[Stored data entries]

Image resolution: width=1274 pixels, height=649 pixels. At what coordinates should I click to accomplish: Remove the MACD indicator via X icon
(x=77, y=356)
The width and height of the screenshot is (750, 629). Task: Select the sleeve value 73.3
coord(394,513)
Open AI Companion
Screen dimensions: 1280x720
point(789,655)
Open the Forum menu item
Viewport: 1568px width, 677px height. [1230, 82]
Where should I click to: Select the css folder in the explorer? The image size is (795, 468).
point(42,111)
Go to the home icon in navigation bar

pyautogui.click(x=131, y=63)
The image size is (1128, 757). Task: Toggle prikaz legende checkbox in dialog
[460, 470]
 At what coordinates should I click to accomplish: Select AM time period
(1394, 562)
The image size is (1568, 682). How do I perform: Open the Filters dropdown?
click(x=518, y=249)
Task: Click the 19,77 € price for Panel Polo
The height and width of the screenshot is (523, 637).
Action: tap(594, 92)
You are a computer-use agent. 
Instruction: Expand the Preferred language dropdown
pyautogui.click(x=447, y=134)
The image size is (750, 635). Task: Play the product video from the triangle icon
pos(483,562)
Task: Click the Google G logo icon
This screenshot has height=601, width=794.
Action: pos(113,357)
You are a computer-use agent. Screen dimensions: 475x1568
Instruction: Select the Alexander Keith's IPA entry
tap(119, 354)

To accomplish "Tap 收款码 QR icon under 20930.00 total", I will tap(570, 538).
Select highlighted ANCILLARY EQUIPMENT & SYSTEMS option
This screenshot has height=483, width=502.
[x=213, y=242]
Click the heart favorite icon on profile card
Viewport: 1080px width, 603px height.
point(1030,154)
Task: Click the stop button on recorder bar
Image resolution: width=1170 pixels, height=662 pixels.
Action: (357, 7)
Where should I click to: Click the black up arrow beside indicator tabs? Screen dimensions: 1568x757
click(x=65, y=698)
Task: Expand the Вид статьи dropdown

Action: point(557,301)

▸ Directions for this task:
The complete set of entries is to be restated word for word.

▸ Answer to this problem:
Image resolution: width=1274 pixels, height=649 pixels. At what coordinates should I click to accomplish: Remove the MACD indicator via X icon
(x=77, y=356)
The width and height of the screenshot is (750, 629). Task: Select the sleeve value 73.3
coord(394,513)
Open AI Companion
Screen dimensions: 1280x720
point(789,655)
Open the Forum menu item
Viewport: 1568px width, 677px height. [1230, 82]
Where should I click to: Select the css folder in the explorer? The image size is (795, 468).
point(42,111)
Go to the home icon in navigation bar

pyautogui.click(x=131, y=63)
The image size is (1128, 757). Task: Toggle prikaz legende checkbox in dialog
[460, 470]
 At what coordinates should I click to accomplish: Select AM time period
(1394, 562)
The image size is (1568, 682). How do I perform: Open the Filters dropdown?
click(x=518, y=249)
Task: Click the 19,77 € price for Panel Polo
The height and width of the screenshot is (523, 637).
Action: tap(594, 92)
You are a computer-use agent. 
Instruction: Expand the Preferred language dropdown
pyautogui.click(x=447, y=134)
The image size is (750, 635). Task: Play the product video from the triangle icon
pos(483,562)
Task: Click the Google G logo icon
This screenshot has height=601, width=794.
Action: pos(113,357)
You are a computer-use agent. Screen dimensions: 475x1568
Instruction: Select the Alexander Keith's IPA entry
tap(119, 354)

To accomplish "Tap 收款码 QR icon under 20930.00 total", I will tap(570, 538).
Select highlighted ANCILLARY EQUIPMENT & SYSTEMS option
This screenshot has height=483, width=502.
[x=213, y=242]
Click the heart favorite icon on profile card
Viewport: 1080px width, 603px height.
point(1030,154)
Task: Click the stop button on recorder bar
Image resolution: width=1170 pixels, height=662 pixels.
Action: (357, 7)
Where should I click to: Click the black up arrow beside indicator tabs? Screen dimensions: 1568x757
click(x=65, y=698)
Task: Expand the Вид статьи dropdown

Action: point(557,301)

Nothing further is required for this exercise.